Butterflies that interlope by flitting indoors are not properly to be called butterflies; they do not excite that pleasant sense of bright summer days and warm breezes which the commonest yellow-wing resting amongst slim blades of grass never fails to rouse in us. Nevertheless, the present specimen I'm observing, with his wide hay-colored wings, decked with delicate designs, seems to be content with life.

It is a pleasant late day, mid-August, warm with a heavier moist breath than that of the winter months. The gardeners are scoring the lawn opposite the window and, where the mowers have been, the grass lays flat and gleams with moisture. Such vigor comes rolling in from the newly cut lawns and pasture beyond that it is difficult to keep the eyes away. The birds too are keeping to one of their festivities, soaring round the tree tops until it looks as if a vast net with hundreds of black knots in it has been cast up into the air, which, after a few moments, sinks slowly down upon the trees until every twig seems to have a knot at the end of it. Then suddenly the net is thrown into the air again, in a wider circle this time, with the utmost clamor and vociferation, as though to be thrown into the air and settle slowly down upon the tree tops is a tremendously exciting experience.

The same energy which inspires the birds, the gardeners, the horses, and even, it seems, the distant pastures, sends the butterfly fluttering from side to side of his square of the windowpane. One cannot help watching him. One is, indeed, conscious of an odd feeling of pity for him.

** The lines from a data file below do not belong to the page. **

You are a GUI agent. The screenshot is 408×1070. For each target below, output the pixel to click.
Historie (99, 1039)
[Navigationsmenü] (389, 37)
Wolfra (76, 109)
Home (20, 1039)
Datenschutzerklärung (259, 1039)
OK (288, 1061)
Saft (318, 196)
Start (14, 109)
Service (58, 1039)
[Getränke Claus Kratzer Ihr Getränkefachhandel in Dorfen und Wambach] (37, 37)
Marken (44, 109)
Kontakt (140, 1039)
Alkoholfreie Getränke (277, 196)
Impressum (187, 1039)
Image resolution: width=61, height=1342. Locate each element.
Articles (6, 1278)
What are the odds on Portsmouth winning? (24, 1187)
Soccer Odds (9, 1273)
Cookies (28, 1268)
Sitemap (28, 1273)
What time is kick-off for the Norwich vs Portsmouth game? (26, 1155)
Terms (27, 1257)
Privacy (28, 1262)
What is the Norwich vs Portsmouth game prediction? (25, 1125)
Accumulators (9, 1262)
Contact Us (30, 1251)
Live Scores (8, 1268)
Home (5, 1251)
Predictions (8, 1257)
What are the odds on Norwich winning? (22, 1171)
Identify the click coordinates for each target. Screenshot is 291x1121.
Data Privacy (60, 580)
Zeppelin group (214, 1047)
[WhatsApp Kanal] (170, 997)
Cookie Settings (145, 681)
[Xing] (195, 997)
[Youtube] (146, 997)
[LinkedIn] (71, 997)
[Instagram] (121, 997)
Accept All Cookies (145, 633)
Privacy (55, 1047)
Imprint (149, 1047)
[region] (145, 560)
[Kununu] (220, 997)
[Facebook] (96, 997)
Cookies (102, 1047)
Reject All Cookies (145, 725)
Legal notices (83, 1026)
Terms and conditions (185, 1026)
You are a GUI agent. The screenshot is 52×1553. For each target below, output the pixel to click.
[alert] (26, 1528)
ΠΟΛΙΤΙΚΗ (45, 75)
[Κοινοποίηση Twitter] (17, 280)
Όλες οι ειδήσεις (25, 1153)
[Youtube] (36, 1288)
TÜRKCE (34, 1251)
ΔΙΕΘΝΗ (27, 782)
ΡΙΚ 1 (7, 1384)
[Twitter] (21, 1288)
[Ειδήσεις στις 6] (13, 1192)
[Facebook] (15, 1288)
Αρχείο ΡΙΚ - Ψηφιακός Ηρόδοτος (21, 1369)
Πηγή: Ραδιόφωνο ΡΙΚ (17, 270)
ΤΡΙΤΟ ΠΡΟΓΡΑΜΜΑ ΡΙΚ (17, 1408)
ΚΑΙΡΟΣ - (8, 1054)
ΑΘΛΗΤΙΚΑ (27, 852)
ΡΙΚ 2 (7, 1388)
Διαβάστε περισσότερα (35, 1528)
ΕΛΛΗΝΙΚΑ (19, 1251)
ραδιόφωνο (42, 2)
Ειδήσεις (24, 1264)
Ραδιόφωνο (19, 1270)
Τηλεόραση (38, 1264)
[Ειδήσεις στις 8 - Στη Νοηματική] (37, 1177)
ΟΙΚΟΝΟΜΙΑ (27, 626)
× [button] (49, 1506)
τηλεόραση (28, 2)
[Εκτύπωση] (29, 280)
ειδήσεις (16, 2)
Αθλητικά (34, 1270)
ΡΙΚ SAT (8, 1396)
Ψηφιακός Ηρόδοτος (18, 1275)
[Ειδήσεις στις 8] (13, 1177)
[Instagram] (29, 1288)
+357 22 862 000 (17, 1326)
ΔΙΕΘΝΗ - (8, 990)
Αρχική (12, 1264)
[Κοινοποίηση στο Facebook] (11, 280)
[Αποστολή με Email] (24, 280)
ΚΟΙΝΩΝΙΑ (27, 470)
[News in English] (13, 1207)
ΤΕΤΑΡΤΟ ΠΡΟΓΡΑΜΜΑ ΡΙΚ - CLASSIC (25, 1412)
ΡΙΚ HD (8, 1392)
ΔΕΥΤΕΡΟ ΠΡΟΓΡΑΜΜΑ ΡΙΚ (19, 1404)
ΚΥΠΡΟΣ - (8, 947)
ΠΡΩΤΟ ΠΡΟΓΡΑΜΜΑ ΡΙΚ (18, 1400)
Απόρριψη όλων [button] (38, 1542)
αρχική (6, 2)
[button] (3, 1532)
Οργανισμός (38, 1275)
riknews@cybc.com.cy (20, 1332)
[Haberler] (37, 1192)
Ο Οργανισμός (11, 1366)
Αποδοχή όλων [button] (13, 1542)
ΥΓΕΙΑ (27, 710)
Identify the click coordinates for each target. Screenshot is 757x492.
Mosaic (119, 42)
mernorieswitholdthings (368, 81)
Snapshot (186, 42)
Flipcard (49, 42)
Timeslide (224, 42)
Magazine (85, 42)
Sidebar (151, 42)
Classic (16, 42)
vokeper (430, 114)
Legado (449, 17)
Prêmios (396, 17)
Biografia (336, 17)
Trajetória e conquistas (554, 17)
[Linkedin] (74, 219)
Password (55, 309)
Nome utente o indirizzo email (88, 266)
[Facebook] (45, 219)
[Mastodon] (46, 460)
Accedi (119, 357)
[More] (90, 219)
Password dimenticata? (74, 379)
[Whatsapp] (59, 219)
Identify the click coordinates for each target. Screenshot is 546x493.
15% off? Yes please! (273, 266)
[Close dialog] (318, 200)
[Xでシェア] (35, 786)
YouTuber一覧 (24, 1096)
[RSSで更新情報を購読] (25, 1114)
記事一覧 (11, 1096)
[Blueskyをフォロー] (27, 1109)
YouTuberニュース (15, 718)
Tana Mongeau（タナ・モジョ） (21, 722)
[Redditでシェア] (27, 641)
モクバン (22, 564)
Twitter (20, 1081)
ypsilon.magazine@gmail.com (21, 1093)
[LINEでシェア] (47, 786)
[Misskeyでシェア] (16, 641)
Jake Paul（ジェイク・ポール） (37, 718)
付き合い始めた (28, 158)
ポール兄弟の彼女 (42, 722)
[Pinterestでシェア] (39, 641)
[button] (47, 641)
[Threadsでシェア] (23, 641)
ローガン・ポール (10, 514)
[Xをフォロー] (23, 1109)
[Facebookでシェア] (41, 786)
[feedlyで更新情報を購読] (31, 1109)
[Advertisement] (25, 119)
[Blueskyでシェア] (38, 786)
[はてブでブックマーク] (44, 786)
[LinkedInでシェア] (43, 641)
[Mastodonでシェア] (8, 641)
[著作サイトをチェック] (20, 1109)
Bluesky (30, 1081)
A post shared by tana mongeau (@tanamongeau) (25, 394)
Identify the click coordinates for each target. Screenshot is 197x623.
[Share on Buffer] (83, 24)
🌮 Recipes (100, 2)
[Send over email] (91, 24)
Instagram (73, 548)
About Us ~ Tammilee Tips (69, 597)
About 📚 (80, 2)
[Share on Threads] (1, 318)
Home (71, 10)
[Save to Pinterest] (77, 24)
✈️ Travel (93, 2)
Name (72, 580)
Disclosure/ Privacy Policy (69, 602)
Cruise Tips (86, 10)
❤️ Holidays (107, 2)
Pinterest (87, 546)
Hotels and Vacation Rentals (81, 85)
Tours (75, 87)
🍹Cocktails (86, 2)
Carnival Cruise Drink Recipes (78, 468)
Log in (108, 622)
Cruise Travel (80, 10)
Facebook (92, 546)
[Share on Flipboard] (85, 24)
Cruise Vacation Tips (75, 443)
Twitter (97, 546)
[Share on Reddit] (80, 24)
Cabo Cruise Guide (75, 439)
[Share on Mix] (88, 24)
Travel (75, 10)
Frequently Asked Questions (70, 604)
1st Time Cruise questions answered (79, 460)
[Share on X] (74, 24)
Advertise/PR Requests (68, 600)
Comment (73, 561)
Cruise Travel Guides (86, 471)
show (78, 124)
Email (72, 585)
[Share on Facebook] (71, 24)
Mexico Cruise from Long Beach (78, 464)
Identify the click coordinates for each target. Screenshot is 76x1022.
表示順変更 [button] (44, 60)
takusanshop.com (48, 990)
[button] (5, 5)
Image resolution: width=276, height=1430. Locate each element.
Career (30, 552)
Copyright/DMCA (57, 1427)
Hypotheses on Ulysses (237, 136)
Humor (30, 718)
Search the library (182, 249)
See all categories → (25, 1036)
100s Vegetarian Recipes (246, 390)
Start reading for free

The possibilities of pleasure seem this day so enormous and so various that to have only a butterfly’s part in life—and a day butterfly’s at that—appears a hard fate, and his zest in enjoying his meager opportunities to the full, seems pitiable. He flies vigorously to one corner of his compartment, then, after waiting there a second, flies across to the other. What remains for him but to fly to a third corner and then to a fourth? That is all he can do, in spite of the size of the downs, the width of the sky, the far-off smoke of farms and the quixotic voices, now and then, of the horses. What he can do he does. Watching him, it seems as if a fiber, very thin but pure, of the enormous energy of the world had been thrust into his diminutive body, so small in a Universe so unimaginably large. As often as he crosses the pane, I fancy that a thread of vital light becomes visible. He is little or nothing but life.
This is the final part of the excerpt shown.